• _TEXT BLOCK_
Darel Rex Finley in PhotoBooth

Faster Is Better

2007.11.21   prev     next

C is fast. Faster than most (all?) other popular programming languages. Fast enough that, earlier this year Daniel Jalkut called it “the new assembly language” (courtesy Daring Fireball), by which he probably meant that when you need some part of your app to be especially fast (say, a critical graphics function), you write that part in C, but otherwise you use a scripting language, or at least an OO language like ObjC or C++.

It’s easy to think that C++ is just as fast, because “the compilers are so good these days, they can turn my C++ code into machine code that’s probably just as speedy.” But that will be true only if you mix C into your C++ to the right extent. Using C++ as the OO system it was intended to be is not a recipe for C-like speed.

Here’s a simple array access in C:

x[i]

When compiled, how does it translate into machine code? Something like this fictional (pseudocode) assembly:

LOAD REG1 with i
LOAD REG2 with (x) indexed by REG1

Pretty simple.

But what if x is an OO array? How does this:

x[i].value

translate into machine code? My guess is that it becomes something like this:

LOAD REG1 with i
LOAD REG2 with x-relative index of x’s upper-bound value
LOAD REG3 with (x) indexed by REG2
COMPARE REG1 with REG3
BRANCH-IF-LESS to ErrorHandler
LOAD REG2 with x-relative index of x’s lower-bound value
LOAD REG3 with (x) indexed by REG2
COMPARE REG1 with REG3
BRANCH-IF-GREATER to ErrorHandler
LOAD REG2 with index of x’s element-location array
LOAD REG3 with (REG2) indexed by REG1
LOAD REG2 with (REG3) indexed by #[element-relative position of value]

(The above code assumes that the OO array x contains an element-location array — if instead the array is a linked-list where each element includes a pointer to the next element, then the above pseudo code is very overoptimistic.)

Assuming, arguendo, that each machine instruction takes about the same amount of time to execute, the OO-generated code takes about 6 times as long to execute (12 vs. 2 instructions). Or to put it another way, 83% of the processing power is being wasted on OO overhead.

How fast do processors need to get before it’s OK for your app to be wasting 83% of its processing power dealing with OO structures? Answer: A lot faster than they are today. Or will be tomorrow. We’re always coming up with new ways to challenge the speed of our current processors, and there’s no sign that we won’t continue to do so far into the future.

OK, you might say, but surely there are many common apps that don’t need to squeeze super speed out of the processor, right? For example, how fast does a word processor really need to be? Maybe it needs maximum speed when searching large documents for a specified phrase, but when you’re just merrily typing some text, the app is probably idle most of the time, so who cares how efficient the code is, right?

Wrong. When the user is typing text in a word processor, the time the user spends thinking about what to type next is indeed a processing eternity, and no special speed is needed for that. But no code is needed for that either, because an idle app isn’t running code. So it doesn’t matter how achingly long the delay is before the user presses a key — the relevant question is: What happens when the user does press a key?

• _DATASET EXCERPT_
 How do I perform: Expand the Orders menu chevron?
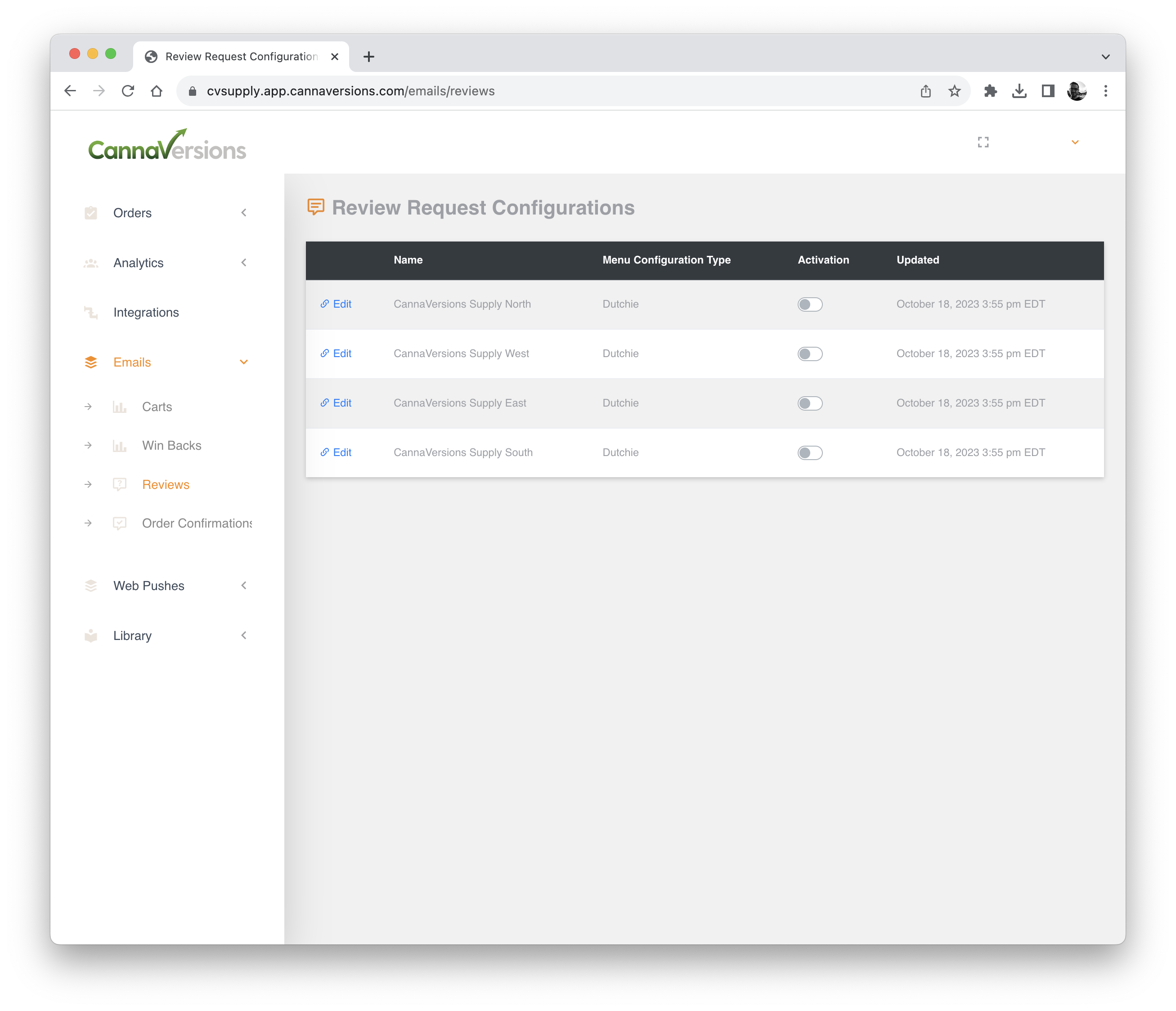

• _INSTRUCTIONS_
1 - Translate this sentence from the article on C speed and OO overhead into Spanish: "Using C++ as the OO system it was intended to be is not a recipe for C-like speed."
2 - Carry on the article on C speed and OO overhead from the point where it stops.
The data is separate from the article on C speed and OO overhead.

• _RESPONSES TO THE EXERCISE_
1 - Usar C++ como el sistema OO que se pretendía que fuera no es una receta para lograr una velocidad como la de C.

2 -
Keep in mind that any half-ass touch-typist user is going to be pressing another key in maybe 0.1 seconds. Ideally, to make the typing process seem snappy and responsive to that user, the word processing app should update the window contents within a fraction of that 0.1 seconds — say, one quarter of it, which would be 0.025 seconds. So, even if the just-pressed key causes a cascading re-format of the entire paragraph and other text below the insertion point, the change should be almost instantaneous: all finished in just 0.025 seconds. And this must happen even as screen resolutions increase dramatically as they seem about to do in the next several years.

Even an allegedly processor-unhungry app like a word processor needs all the speed it can get. And so does every other app — really, the user wants everything to happen instantly.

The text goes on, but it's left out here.